* Passage provided
---

The "Old Stone House" on Ware Creek, according to the Virginia historians, was the resort, at three different times, of the disembodied spirits of famous historical characters. "This unfinished stone edifice, evidently designed for a fortification, stands on a hill facing the water, and is difficult of access by reason of the impenetrable thickets and ravines overgrown with mountain laurel by which it is surrounded. Only by following a narrow path on the top of a wooded ridge can it be approached."[86]In consequence of its evil name nobody two hundred years ago ever visited it; and if a belated huntsman stumbled upon it by accident, he made haste to retrace his steps, frightened by the dark corners suggestive of hiding-places, and awed by the warningwhispers of the wind as it sighed through the pines.
The country around it is desolate. The ravines are filled with poisonous vines and tenanted by the deadly rattlesnake. The house itself is a roofless ruin, embroidered by ivy and caressed by the Virginia creeper, the long boughs of which, like long arms, wave in the air to warn away all intruders.
The building is small, of solid masonry, the walls two feet thick, pierced with loopholes for musketry. There is one door from which stone steps descend to an underground chamber. This is probably the first stone house ever built by the English colonists, and is generally conceded by historians and antiquarians to be the edifice of which in 1609 Anas Todkill and others wrote to the London Company, "We built a fort for a retreat neere a convenient river, upon a high commanding hill very hard to be assaulted and easie to be defended; but the want of corne occasioned the end of all our worke, it being worke enough to provide victuall."

---

* Supplied records
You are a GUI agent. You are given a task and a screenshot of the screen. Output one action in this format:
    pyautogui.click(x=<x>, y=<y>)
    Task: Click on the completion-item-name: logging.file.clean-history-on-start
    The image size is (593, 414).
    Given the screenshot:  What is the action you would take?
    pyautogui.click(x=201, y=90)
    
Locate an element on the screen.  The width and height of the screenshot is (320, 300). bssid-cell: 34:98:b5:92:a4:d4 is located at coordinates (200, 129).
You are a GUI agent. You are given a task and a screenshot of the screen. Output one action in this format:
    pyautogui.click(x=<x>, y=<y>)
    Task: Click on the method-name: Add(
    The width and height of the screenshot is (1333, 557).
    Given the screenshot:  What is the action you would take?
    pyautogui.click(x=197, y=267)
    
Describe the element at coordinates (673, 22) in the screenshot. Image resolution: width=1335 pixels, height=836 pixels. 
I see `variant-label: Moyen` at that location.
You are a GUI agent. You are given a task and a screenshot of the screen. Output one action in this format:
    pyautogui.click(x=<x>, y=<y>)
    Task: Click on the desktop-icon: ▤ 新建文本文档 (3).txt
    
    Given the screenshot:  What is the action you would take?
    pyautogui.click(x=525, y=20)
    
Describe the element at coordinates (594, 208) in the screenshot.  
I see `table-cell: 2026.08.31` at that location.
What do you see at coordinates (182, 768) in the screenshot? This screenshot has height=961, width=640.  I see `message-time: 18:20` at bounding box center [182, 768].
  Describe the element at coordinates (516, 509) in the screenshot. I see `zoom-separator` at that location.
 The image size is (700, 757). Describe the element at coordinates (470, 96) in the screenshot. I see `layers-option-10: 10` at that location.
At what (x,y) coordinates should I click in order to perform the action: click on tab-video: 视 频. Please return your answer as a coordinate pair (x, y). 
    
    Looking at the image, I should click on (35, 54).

---

* Exercise set
1. In the Old Stone House passage, rewrite the stretch starting at "The country around" and ending at "away all intruders.", substituting "copperhead" for "rattlesnake".
2. Render this sentence from the Old Stone House passage in Spanish: "The building is small, of solid masonry, the walls two feet thick, pierced with loopholes for musketry."
Work only from the Old Stone House passage.

* Answer list
1.
The country around it is desolate. The ravines are filled with poisonous vines and tenanted by the deadly copperhead. The house itself is a roofless ruin, embroidered by ivy and caressed by the Virginia creeper, the long boughs of which, like long arms, wave in the air to warn away all intruders.

2. El edificio es pequeño, de mampostería sólida, con muros de dos pies de espesor, perforados con aspilleras para la mosquetería.